Nearly three months after the storm devastated the tri-state area, and with residents still trying to recover, the City Council has begun investigating how various agencies handled Sandy.
Testimony has been given by representatives of the Office of Emergency Management (OEM), the New York City Housing Authority, Con Edison and the Long Island Power Authority, among other agencies.
Councilmember Eric Ulrich, when addressing OEM, inquired why the West Hamilton Beach Volunteer Fire Department had been denied a request for a rescue boat, despite the anticipated flooding in the hamlet. Ulrich also asked why OEM had not looked at the Breezy Point Cooperative’s evacuation plan, or had better communication with the several volunteer fire departments of southern Queens.
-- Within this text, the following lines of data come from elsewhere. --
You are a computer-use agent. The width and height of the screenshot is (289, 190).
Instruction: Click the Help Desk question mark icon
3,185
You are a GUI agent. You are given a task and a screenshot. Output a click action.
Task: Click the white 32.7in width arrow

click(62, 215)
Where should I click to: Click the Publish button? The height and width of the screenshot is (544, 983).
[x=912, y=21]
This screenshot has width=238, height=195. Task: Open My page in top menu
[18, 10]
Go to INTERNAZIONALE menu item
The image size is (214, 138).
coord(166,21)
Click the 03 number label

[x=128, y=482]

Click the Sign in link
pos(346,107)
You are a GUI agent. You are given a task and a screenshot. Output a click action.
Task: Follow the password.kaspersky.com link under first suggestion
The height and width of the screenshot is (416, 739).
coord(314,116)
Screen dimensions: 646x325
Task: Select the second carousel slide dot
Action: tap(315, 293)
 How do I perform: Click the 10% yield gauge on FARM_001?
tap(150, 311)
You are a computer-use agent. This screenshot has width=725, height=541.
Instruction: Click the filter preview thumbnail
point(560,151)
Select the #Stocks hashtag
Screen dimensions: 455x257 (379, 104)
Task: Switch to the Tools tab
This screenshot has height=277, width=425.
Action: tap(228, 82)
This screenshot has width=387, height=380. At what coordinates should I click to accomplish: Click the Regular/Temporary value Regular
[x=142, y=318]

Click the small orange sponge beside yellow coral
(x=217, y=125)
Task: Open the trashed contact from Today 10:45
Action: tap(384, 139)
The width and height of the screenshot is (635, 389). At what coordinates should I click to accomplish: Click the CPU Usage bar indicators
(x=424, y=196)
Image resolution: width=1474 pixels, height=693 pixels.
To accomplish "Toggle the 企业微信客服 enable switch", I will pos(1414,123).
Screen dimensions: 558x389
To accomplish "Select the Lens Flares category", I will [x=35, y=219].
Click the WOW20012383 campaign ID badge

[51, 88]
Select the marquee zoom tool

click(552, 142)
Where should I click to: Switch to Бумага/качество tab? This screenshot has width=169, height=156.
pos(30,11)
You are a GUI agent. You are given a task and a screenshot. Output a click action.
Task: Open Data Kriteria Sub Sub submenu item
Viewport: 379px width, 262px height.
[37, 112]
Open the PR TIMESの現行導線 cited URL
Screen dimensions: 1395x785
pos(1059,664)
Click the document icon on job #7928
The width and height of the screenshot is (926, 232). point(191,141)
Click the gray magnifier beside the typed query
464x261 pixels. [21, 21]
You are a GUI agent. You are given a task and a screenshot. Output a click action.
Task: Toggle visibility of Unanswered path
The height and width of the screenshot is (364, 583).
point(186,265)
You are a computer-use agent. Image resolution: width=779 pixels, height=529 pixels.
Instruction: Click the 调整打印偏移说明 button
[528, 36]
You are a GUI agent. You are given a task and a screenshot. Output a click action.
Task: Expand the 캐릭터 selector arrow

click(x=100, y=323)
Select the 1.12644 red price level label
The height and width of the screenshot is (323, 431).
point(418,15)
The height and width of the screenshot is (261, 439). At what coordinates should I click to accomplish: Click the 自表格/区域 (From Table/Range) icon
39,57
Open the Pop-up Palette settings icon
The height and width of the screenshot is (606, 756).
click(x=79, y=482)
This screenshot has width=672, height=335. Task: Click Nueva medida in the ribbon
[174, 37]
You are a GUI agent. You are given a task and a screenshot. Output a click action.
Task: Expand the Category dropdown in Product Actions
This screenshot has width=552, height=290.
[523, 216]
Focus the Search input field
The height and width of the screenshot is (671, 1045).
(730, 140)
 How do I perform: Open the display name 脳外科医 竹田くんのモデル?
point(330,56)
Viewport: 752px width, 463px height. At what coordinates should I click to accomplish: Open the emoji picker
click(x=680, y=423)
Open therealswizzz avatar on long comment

OEM Commissioner Joseph Bruno said commissioners had been on the ground working with volunteer fire departments on plans during the lead up to the storm and had always maintained communications between the volunteers and the FDNY. It was not the office’s policy to approve of other entities’ evacuation plans, he said, but OEM could give input for both cooperatives and volunteer fire departments in the future, he said.
Ulrich suggested to Bruno that once recovery is completely over, and some stability is back in the area, OEM officials begin to work with these waterside communities to better prepare for future storms.
“I think in the next year it might be a good time, when everything settles and the rebuilding starts and life gets somewhat back to normal, that OEM try to engage these communities and these fire departments.”